14/06/2015

Pourquoi certains théorèmes sont-ils hors de notre portée?

 

Bibliotheque.jpgVoyez ces magnifiques rayonnages de livres qui s’alignent. Ils ne suffiraient même pas à contenir certaines démonstrations mathématiques particulièrement longues et complexes. Ni même les décimales de Pi. En octobre 2014, on en a ainsi identifié 13 000 milliards pour ce nombre transcendant. Un record ! Mais pour les contenir toutes, il faudrait environ 6 millions de volumes de mille pages chacun. Légèrement décourageant, on va dire. Sont-elles alors stockables sur le net ? Oui, mais je vous laisse imaginer le nombre d’octets nécessaires à cela.

Venons-en à présent au cas du «théorème géant», ainsi dénommé parce que la taille de sa démonstration défie nos capacités cognitives. En théorie des groupes, il désigne la démonstration du théorème de classification des groupes finis simples. En 1980, celle-ci a été considérée comme achevée. Petit problème : elle tient sur environ 15 000 pages (soit une quinzaine d’ouvrages de mille pages chacun) et se trouve dispersée dans 500 articles rédigés par une centaine de chercheurs. Dispersée dans des revues poussiéreuses, enfouie dans des collections inaccessibles, donc quelque part menacée par l’oubli, puisque seule une frange étroite de chercheurs peut en disposer, y compris sur internet. Et cela sans parler de sa fragilité. Quel mathématicien a pu la lire entièrement ? Qu’est-ce qui garantit, au fond, qu’elle ne contient aucune erreur ?

Dans cette optique, une démonstration de seconde génération, plus simple, a été entreprise depuis par plusieurs mathématiciens. Bonheur, elle ne s’étale que sur 5 000 pages et une douzaine de volumes, dont la moitié a déjà été publiée. Oui, mais c’est encore trop, et la communauté envisage désormais une démonstration de troisième génération qui tiendrait idéalement sur mille pages.
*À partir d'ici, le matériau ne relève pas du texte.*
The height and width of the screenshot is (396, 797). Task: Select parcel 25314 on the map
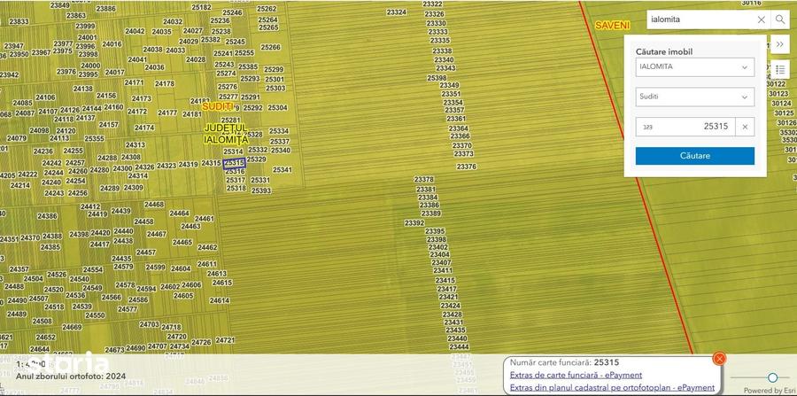point(233,151)
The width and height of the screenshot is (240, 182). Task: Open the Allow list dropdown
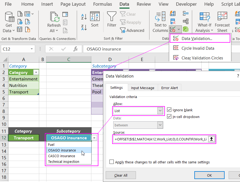pos(160,111)
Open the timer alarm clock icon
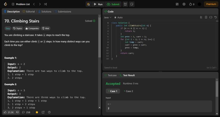 point(125,4)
Pour arriver à leurs fins, les mathématiciens disposent aujourd’hui sur le net de plateformes collaboratives, telle polymathprojects.org, qui leur permettent d’avancer notablement sur certains problèmes irrésolus. Le projet 8 de cette plateforme étudie par exemple les écarts entre premiers consécutifs, et par ce biais, on a pu faire un pas de géant vers la démonstration de la conjecture des nombres premiers jumeaux (j’en ai déjà parlé dans plusieurs billets que je vous laisse redécouvrir si le cœur vous en dit). Avec un peu de chance, le théorème géant dont je parlais plus haut sera donc un jour à peu près accessible à tout le monde. Réjouissant, non ? Certes, mais il y a encore pire.
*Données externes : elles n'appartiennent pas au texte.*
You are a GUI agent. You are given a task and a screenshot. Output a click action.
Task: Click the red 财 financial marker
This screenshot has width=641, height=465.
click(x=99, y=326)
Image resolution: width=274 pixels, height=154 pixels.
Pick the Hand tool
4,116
A savoir le célèbre problème de la «Discrepancy», soulevé en 1930 par le grand mathématicien hongrois Paul Erdös (1913 – 1996) et qui concerne, pour faire simple, les sous-suites d’«indice arithmétique» en théorie combinatoire des nombres. Je vous fais grâce de son énoncé (mais y reviendrai dans un prochain billet) pour ne parler que de la taille de sa preuve dans le cas K = 2. On note en effet généralement Discrep(K) la conjecture correspondant à l’entier K. Et si Discrep(1) est relativement aisée à résoudre, Discrep(2) est en revanche restée irrésolue durant 80 ans.
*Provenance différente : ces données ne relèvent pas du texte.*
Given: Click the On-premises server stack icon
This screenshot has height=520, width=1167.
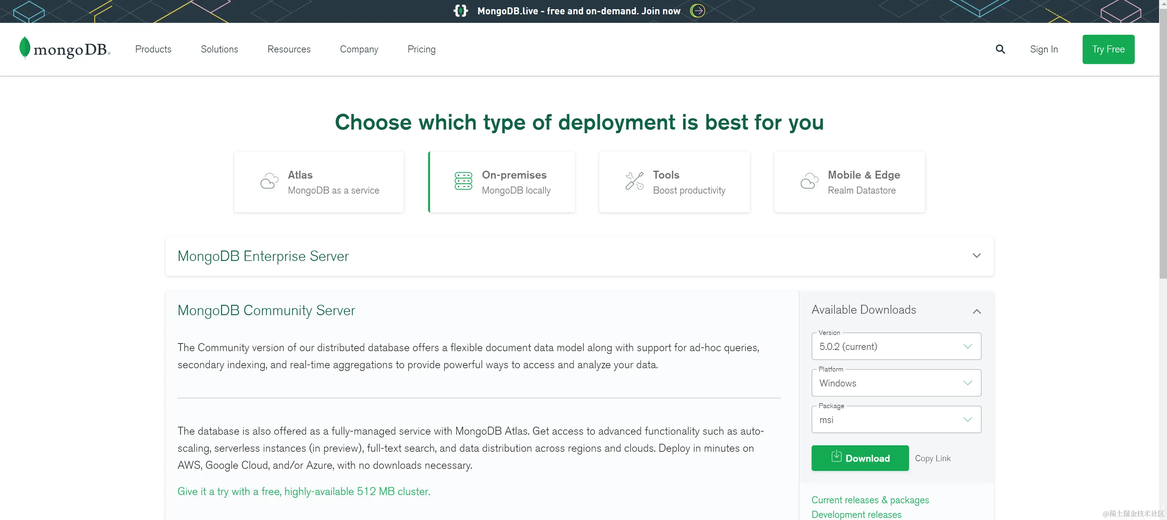Looking at the screenshot, I should coord(463,181).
Sa démonstration, établie il y a peu par un ordinateur et par le travail de deux chercheurs de l’Université de Liverpool (Boris Konev et Alexei Lisitsa) via le projet Polymath, couvre 13 giga-octets ou gigabytes (soit autant que tout Wikipédia), ou, en termes d’impression, 13 000 ouvrages de 1000 pages chacun. Je n’ose imaginer ce qu’il en serait pour le cas Discrep(K) ! On s’évertue aujourd’hui à la simplifier. Ce n’est pas pour demain, ai-je envie d’ajouter.